Secara ringkas, dalam keadaan force majeure, yang perlu diperhatikan adalah jenis prestasi dari perjanjian tersebut. Contohnya, apabila prestasinya adalah melakukan pembayaran utang, dalam keadaan COVID-19 ini tidak dapat diklasifikasikan sebagai force majeure. Mengapa demikian? Karena masih dimungkinkan pembayaran melalui ATM atau mobile banking.
Namun, apabila prestasinya adalah jasa yang tidak dapat dilaksanakan misalnya melakukan konser di masa pandemi COVID-19 ini penyanyi dapat dibebastugaskan dari kewajiban. Hal ini sebagai konsekuensi dari misalnya pemberlakuan Pembatasan Sosial Berskala Besar (PSBB) yang tidak memperbolehkan banyak masa berkumpul di suatu titik tempat.

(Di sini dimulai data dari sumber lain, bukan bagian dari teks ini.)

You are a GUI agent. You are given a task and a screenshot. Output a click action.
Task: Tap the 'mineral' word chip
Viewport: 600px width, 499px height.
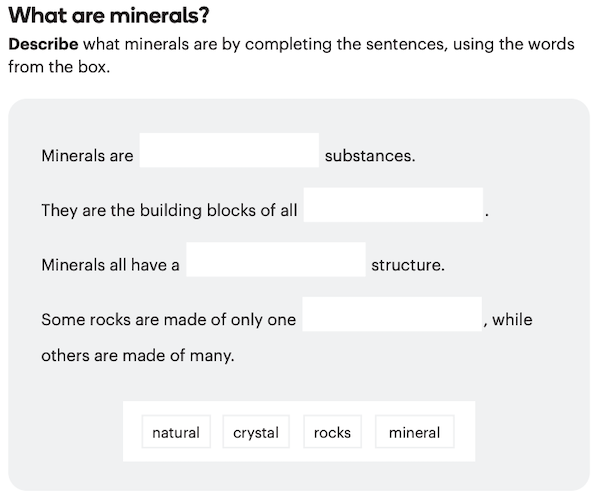[x=414, y=432]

Selain itu, perlu juga diketahui kapan perjanjian kontrak tersebut dibuat hal ini tentu akan mempengaruhi apakah tidak terlaksananya suatu prestasi bisa dikaitkan dengan pandemi COVID-19 ataupun tidak.
Hingga saat ini banyak yurisprudensi yang dapat dijadikan sebagai dasar force majeure yang cukup jelas tertuang dalam putusan Makamah Agung sebagai berikut: Putusan MA RI No. Reg.15K/Sip/1957 tentang ketidak mampuan dalam pemenuhan tanggung jawab dikarenakan kondisi yang tidak memungkinkan untuk dilalui, Putusan MA RI No.Reg.24K/Sip/1958 tentang tidak ditemukan solusi lain/ alternatif yang tidak berkaitan dengan pelanggaran peratuan yang lain bagi pihak yang terkena keadaan kahar untuk melaksanakan perjanjian, Putusan MA RI No.Reg 558K/Sip/1971 tentang resiko tidak dapat diduga, tidak dapat diprediksi sebelumnya dan bukan merupakan kesalahan dari pihak dalam perjanjian.
Untuk menyikapi hal ini bagi para pelaku usaha serta debitur dan kreditur masih dapat mengajukan klaim force majeure dengan seyogyanya dilakukan dengan cara itikat baik dan tetap untuk berusaha memenuhi kewajiban para pihak dengan cara yang terbaik. Berikut ini cara yang dapat ditempuh dalam klaim force majeure ditinjau dari case by case yang dengan pertimbangan yang matang.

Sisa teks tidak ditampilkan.